Exercise brief: Please recast the listing from its first line through the line containing "click(x=288, y=220)" as a JSON list of strings, one string per line, leaving out blank lines.

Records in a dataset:
———

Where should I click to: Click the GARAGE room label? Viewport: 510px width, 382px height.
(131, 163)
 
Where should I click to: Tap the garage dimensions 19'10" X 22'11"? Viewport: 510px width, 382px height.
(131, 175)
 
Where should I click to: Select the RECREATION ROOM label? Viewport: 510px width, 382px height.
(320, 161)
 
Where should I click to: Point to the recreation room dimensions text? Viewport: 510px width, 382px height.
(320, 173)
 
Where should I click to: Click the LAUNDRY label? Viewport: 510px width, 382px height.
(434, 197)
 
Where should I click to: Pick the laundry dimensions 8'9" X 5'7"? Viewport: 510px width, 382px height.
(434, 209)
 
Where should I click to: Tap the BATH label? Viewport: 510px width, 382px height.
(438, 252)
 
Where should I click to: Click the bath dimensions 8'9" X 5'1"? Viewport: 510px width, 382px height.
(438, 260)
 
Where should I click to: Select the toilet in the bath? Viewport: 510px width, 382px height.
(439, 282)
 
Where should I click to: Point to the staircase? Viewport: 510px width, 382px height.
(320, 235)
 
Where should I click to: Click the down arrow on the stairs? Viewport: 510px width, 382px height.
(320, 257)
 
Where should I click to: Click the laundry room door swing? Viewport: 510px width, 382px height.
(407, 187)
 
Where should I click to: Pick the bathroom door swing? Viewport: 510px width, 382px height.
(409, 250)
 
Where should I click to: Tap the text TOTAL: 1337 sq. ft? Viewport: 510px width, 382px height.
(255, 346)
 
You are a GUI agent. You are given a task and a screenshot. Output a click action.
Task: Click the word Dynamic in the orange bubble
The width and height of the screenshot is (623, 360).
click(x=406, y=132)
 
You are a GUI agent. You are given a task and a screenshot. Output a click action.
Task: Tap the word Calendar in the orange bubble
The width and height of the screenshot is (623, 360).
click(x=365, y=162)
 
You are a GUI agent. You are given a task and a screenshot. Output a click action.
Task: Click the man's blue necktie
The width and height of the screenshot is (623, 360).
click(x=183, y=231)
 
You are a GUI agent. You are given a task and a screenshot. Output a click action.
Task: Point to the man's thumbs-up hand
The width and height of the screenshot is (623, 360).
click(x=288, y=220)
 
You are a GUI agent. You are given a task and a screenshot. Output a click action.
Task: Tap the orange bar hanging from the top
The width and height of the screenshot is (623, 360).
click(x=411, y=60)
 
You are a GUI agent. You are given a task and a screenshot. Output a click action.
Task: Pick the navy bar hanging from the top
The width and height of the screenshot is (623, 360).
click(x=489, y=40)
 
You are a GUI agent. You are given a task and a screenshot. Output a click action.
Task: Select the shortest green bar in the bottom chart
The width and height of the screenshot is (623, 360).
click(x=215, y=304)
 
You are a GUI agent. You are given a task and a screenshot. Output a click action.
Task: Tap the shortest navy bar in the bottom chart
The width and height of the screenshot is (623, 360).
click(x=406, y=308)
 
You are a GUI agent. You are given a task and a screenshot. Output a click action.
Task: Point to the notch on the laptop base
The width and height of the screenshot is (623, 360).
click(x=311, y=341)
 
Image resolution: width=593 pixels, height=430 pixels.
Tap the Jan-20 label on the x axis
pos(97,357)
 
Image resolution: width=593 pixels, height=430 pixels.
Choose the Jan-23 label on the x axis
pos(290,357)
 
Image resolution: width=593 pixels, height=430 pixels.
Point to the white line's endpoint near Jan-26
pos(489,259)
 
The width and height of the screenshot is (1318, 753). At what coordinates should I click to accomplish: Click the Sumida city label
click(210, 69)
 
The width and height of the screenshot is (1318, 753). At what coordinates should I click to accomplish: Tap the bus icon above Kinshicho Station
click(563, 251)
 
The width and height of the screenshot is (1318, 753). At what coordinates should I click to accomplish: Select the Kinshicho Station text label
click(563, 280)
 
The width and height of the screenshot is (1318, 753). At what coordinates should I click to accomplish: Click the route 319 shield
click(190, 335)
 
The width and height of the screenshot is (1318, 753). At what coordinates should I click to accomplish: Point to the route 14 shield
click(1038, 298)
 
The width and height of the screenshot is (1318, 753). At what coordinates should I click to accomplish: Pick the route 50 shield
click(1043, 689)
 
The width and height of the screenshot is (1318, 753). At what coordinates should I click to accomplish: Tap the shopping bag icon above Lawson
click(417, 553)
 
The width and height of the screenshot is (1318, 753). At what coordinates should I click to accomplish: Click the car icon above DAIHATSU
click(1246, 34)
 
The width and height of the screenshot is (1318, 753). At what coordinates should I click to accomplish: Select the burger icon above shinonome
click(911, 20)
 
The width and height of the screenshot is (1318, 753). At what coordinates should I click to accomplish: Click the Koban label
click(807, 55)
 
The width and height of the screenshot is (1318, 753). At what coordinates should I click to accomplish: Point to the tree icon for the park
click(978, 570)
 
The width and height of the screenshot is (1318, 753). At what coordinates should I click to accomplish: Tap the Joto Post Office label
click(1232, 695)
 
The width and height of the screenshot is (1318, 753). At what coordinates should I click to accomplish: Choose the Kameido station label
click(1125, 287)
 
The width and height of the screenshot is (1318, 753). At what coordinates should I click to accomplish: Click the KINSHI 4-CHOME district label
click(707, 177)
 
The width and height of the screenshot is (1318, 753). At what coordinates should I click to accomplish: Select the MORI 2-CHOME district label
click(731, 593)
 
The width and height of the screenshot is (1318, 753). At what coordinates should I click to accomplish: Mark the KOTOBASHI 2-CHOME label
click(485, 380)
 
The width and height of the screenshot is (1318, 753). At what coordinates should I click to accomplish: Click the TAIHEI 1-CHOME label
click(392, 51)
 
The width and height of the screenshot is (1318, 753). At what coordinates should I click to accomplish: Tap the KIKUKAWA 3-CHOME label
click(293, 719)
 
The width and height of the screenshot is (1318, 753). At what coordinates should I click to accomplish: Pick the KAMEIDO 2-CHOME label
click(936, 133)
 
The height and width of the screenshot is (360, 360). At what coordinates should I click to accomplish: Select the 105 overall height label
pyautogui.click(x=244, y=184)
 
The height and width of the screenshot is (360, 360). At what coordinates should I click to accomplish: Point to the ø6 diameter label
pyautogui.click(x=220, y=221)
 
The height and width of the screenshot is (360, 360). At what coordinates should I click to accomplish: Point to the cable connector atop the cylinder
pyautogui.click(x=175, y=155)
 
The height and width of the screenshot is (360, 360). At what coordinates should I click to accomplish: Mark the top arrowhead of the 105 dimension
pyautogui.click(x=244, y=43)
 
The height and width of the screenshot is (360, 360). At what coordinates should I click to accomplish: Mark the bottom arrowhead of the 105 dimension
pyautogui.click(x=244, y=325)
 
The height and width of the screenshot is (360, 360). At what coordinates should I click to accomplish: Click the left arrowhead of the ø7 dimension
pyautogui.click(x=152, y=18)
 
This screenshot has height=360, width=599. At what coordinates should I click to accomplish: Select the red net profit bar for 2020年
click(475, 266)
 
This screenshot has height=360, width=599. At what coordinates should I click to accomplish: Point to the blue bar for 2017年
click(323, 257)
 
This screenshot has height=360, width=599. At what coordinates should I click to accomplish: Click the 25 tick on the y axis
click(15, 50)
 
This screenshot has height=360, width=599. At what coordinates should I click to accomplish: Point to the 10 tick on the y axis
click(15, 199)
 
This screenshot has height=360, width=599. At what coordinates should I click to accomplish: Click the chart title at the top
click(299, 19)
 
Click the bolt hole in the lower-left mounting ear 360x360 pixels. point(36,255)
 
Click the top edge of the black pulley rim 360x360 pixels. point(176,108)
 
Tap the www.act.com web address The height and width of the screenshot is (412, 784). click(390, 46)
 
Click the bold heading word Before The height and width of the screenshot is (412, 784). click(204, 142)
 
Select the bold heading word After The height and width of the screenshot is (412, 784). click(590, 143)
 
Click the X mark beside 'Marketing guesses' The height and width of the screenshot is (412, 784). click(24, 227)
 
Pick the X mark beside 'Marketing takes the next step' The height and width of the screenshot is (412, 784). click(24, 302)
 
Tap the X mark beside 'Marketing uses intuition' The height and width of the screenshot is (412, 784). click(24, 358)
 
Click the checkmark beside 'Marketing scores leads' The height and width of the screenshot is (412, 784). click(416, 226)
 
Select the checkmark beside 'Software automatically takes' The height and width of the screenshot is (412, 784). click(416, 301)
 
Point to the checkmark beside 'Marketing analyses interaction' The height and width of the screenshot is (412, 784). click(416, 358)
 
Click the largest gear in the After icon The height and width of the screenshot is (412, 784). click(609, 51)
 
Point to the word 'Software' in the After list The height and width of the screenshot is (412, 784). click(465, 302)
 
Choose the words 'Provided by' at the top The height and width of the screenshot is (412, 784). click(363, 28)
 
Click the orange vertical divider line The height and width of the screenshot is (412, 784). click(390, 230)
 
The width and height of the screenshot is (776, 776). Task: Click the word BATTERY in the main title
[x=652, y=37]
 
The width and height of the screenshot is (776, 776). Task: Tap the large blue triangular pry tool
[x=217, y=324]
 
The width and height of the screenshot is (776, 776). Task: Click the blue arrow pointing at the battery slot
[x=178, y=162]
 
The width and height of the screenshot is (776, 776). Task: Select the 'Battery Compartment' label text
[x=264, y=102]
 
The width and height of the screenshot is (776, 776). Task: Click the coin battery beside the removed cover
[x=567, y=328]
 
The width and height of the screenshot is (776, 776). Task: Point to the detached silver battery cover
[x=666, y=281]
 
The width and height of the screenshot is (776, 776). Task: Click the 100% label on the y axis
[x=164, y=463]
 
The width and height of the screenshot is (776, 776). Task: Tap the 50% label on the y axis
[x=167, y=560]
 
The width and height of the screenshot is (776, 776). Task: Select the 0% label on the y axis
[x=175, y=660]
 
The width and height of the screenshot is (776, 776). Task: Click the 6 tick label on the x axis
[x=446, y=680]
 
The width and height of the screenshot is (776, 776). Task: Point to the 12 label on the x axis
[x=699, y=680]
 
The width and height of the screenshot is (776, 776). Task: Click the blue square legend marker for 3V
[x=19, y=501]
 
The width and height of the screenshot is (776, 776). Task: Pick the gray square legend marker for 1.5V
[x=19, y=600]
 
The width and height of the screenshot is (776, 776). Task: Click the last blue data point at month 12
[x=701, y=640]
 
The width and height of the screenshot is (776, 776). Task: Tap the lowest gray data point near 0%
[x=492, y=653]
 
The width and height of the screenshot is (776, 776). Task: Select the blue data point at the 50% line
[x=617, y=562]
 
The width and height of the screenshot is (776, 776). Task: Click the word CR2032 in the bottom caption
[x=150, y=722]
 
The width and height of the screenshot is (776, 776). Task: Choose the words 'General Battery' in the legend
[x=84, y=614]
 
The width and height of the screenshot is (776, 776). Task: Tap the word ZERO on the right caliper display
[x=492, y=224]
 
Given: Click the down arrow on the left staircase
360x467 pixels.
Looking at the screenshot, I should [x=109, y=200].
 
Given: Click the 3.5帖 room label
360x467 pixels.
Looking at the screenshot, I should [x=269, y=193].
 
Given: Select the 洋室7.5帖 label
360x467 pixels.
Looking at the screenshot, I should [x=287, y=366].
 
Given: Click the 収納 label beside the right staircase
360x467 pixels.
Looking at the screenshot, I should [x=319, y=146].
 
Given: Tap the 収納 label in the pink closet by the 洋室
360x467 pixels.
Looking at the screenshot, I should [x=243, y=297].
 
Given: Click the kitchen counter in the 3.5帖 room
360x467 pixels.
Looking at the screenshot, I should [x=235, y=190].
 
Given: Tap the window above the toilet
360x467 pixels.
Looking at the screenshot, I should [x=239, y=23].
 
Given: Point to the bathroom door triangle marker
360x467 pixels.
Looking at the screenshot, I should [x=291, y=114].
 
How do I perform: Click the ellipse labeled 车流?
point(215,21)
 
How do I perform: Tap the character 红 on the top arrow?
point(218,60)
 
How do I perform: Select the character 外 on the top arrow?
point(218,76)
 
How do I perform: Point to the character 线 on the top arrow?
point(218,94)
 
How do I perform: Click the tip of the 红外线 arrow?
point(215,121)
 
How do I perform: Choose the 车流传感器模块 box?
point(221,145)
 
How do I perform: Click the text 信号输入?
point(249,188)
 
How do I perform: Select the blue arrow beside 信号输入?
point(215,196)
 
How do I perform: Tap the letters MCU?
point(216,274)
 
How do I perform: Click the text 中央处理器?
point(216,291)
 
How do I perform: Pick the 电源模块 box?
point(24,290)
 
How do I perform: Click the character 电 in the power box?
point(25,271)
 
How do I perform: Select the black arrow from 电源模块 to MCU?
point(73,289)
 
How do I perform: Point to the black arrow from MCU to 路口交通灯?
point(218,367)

———

Completed exercise:
[
  "Where should I click to: Click the GARAGE room label? Viewport: 510px width, 382px height.",
  "(131, 163)",
  "Where should I click to: Tap the garage dimensions 19'10\" X 22'11\"? Viewport: 510px width, 382px height.",
  "(131, 175)",
  "Where should I click to: Select the RECREATION ROOM label? Viewport: 510px width, 382px height.",
  "(320, 161)",
  "Where should I click to: Point to the recreation room dimensions text? Viewport: 510px width, 382px height.",
  "(320, 173)",
  "Where should I click to: Click the LAUNDRY label? Viewport: 510px width, 382px height.",
  "(434, 197)",
  "Where should I click to: Pick the laundry dimensions 8'9\" X 5'7\"? Viewport: 510px width, 382px height.",
  "(434, 209)",
  "Where should I click to: Tap the BATH label? Viewport: 510px width, 382px height.",
  "(438, 252)",
  "Where should I click to: Click the bath dimensions 8'9\" X 5'1\"? Viewport: 510px width, 382px height.",
  "(438, 260)",
  "Where should I click to: Select the toilet in the bath? Viewport: 510px width, 382px height.",
  "(439, 282)",
  "Where should I click to: Point to the staircase? Viewport: 510px width, 382px height.",
  "(320, 235)",
  "Where should I click to: Click the down arrow on the stairs? Viewport: 510px width, 382px height.",
  "(320, 257)",
  "Where should I click to: Click the laundry room door swing? Viewport: 510px width, 382px height.",
  "(407, 187)",
  "Where should I click to: Pick the bathroom door swing? Viewport: 510px width, 382px height.",
  "(409, 250)",
  "Where should I click to: Tap the text TOTAL: 1337 sq. ft? Viewport: 510px width, 382px height.",
  "(255, 346)",
  "You are a GUI agent. You are given a task and a screenshot. Output a click action.",
  "Task: Click the word Dynamic in the orange bubble",
  "The width and height of the screenshot is (623, 360).",
  "click(x=406, y=132)",
  "You are a GUI agent. You are given a task and a screenshot. Output a click action.",
  "Task: Tap the word Calendar in the orange bubble",
  "The width and height of the screenshot is (623, 360).",
  "click(x=365, y=162)",
  "You are a GUI agent. You are given a task and a screenshot. Output a click action.",
  "Task: Click the man's blue necktie",
  "The width and height of the screenshot is (623, 360).",
  "click(x=183, y=231)",
  "You are a GUI agent. You are given a task and a screenshot. Output a click action.",
  "Task: Point to the man's thumbs-up hand",
  "The width and height of the screenshot is (623, 360).",
  "click(x=288, y=220)"
]